Stored records
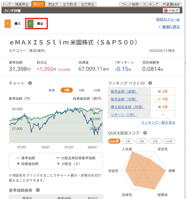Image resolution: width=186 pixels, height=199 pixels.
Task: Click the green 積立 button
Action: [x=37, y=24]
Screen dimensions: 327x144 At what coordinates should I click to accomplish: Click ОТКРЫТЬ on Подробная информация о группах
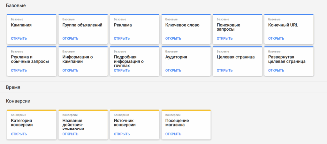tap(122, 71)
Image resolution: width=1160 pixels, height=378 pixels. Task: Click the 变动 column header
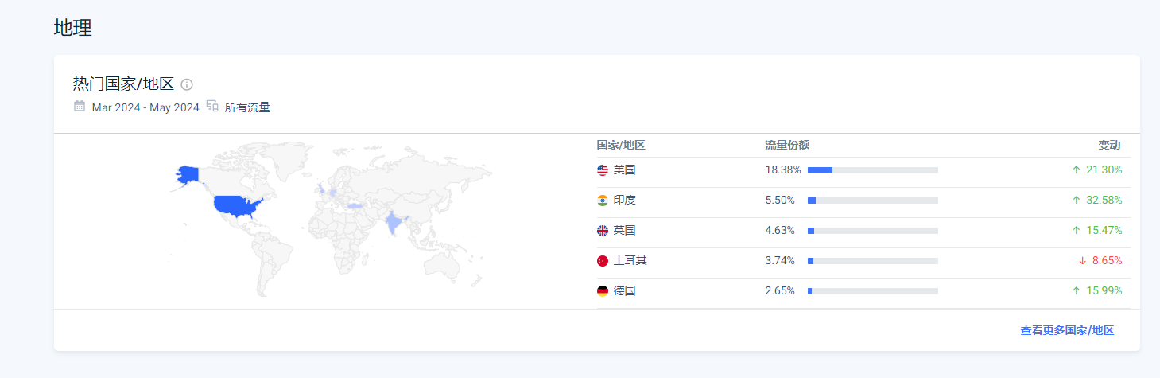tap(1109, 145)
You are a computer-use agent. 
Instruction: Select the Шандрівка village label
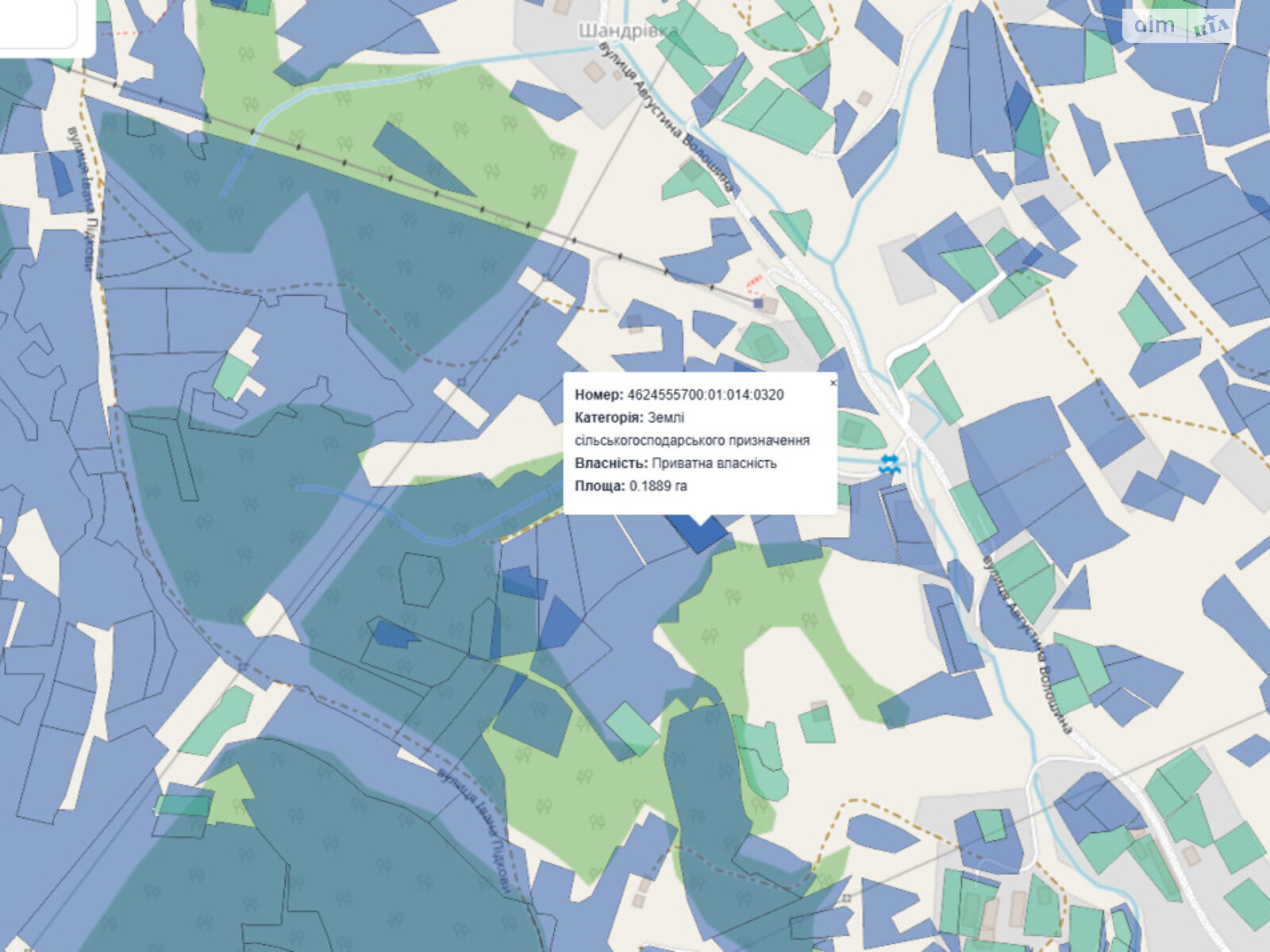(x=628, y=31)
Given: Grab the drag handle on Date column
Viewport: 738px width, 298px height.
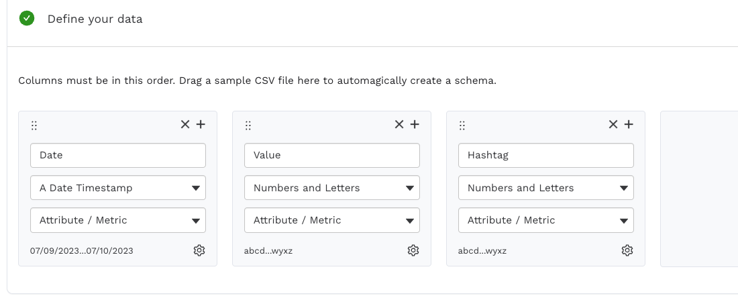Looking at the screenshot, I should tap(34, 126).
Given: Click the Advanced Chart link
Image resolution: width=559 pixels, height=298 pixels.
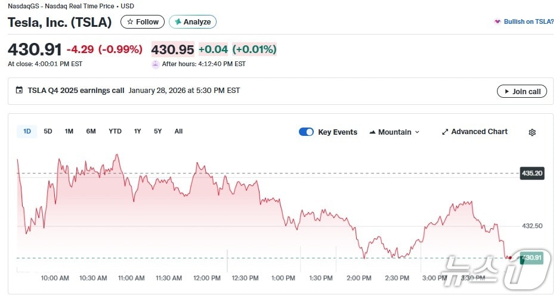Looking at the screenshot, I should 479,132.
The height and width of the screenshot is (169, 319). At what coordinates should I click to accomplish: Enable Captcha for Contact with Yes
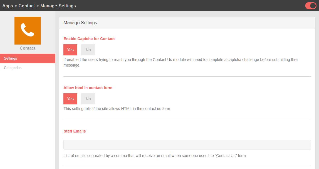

- TASK OBJECTIVE: Among the entries above, which lines include "Given"? List them all.

- EXERCISE ANSWER:
Given: Grab the drag handle on Date column
Given: Click the Advanced Chart link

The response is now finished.